* _Set exercise A_: In the gaming mouse review, swap "mouse" for "device" and write out the passage from "There are many" up to and including "a great mouse.".
* _Set exercise B_: According to the gaming mouse review, how much does the wireless version of the Logitech mouse weigh?
* _Set exercise C_: Name every mouse sensor the gaming mouse review mentions.

Take Zowie’s tendency to create phenomenal shapes, couple that with a good cable (these days there are better stock cables out there, but Zowie’s cables are by no means bad) and a relatively lightweight design of 83 grams and you can sort of tell why many professional players still swear by this mouse. Shape and weight are after all among the most important factors of a gaming mouse for shooter games, and the FK is living proof of that.
Still though, it might be time for a little refresh. If you go on internet forums that like to talk about gaming mice you’ll find a lot of posts clamoring for an updated FK line. Despite the fact that the 3310 is a perfectly capable sensor (again; pros wouldn’t use a mouse with a subpar sensor if something much better is available) it could be a good idea to give the FK line the EC treatment and update it with a newer sensor.
Aside from that it’s a great gaming mouse, and the shape is endgame for a lot of people (which is also why so many people are asking for an updated version) so it’s definitely worth checking out.
4. Logitech G703
More wireless action
Disclaimer: we have included the G403 wireless here when counting, since that is basically the same mouse as the G703. The G703 has POWERPLAY charging (which allows you to charge the mouse when using it along with a POWERPLAY mousepad) and the G403 does not.
When Logitech first unveiled their 3366 sensor lineup, the G403 (which has the same exact shape and internals as the G703, but has a wired connection) was part of that reveal and it almost immediately became a hit thanks to the top specs that this product offers.
This is an ergonomic mouse with a top sensor (the 3366 at first, and recently Logitech has put their HERO sensor in the G703), a fantastic set of buttons and ditto scroll wheel, and it’s offered in both a wired (G403) and wireless (G703 and G403 Wireless) version.
Both have the exact same internals, but the wireless version weighs in at 105 grams while the wired version weighs about 87 grams. That’s not outrageous as far as weight goes, but if you are considering this mouse we’d always recommend a wireless version since the cable on the G403 wired is… subpar, to say the least. It’s got a thick and braided cable which just doesn’t cut it, certainly if you compare it to today’s standards.
The G703 comes equipped with Logitech’s LIGHTSPEED technology, which means that you can expect a completely flawless performance that’s on par with wired mice, but since the G703 has the 3366 sensor instead of Logitech’s HERO sensor (which is a reworked version of the 3366 that draws less power) you will have to make some concessions when it comes to battery life. The G703’s rechargeable battery lasts about 30 ingame hours with the RGB lighting turned off, which should be more than enough for most regular users, but we do suggest that you take your charging cable if you’re going to a long LAN event or something like that.
Do be wary of the hump though. The G703 has a fairly pronounced hump towards the back which makes the shape of this mouse very much a ‘love it or hate it’ kind of shape. While it’s not awful or unusable the shape isn’t super safe, so be wary of that when you’re considering this mouse.
5. Razer Deathadder (Elite)
The Razer Deathadder is probably the most recognizable gaming mouse on this list. It’s been around for years and years, and everyone who’s even a little familiar with PC gaming will probably know about this mouse.
There are many different iterations and versions of this mouse out there, and while some were definitely better received than others this current version (called the ‘Elite’) is definitely a great effort. It came out in 2017 and received favorable reviews across the board, and despite what Razer’s sort of ‘gimmicky’ reputation might tell you this is definitely a great mouse.

* _Supplied data_:
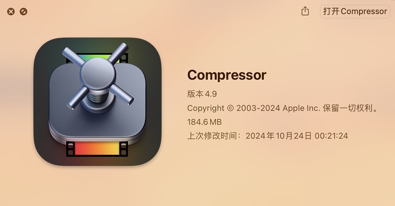Click the 打开 Compressor button

(x=355, y=11)
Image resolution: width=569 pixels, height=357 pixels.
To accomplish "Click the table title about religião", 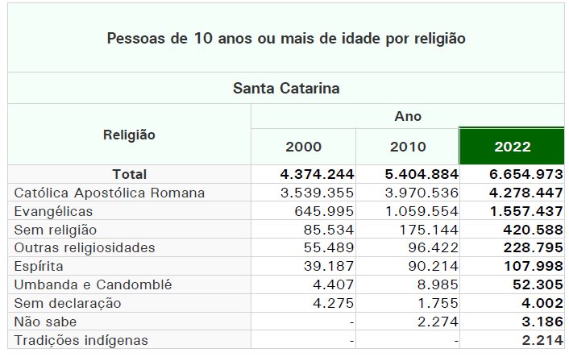I will tap(286, 38).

* _Correct response A_:
There are many different iterations and versions of this device out there, and while some were definitely better received than others this current version (called the ‘Elite’) is definitely a great effort. It came out in 2017 and received favorable reviews across the board, and despite what Razer’s sort of ‘gimmicky’ reputation might tell you this is definitely a great device.

* _Correct response B_: 105 grams

* _Correct response C_: 3310, 3366, HERO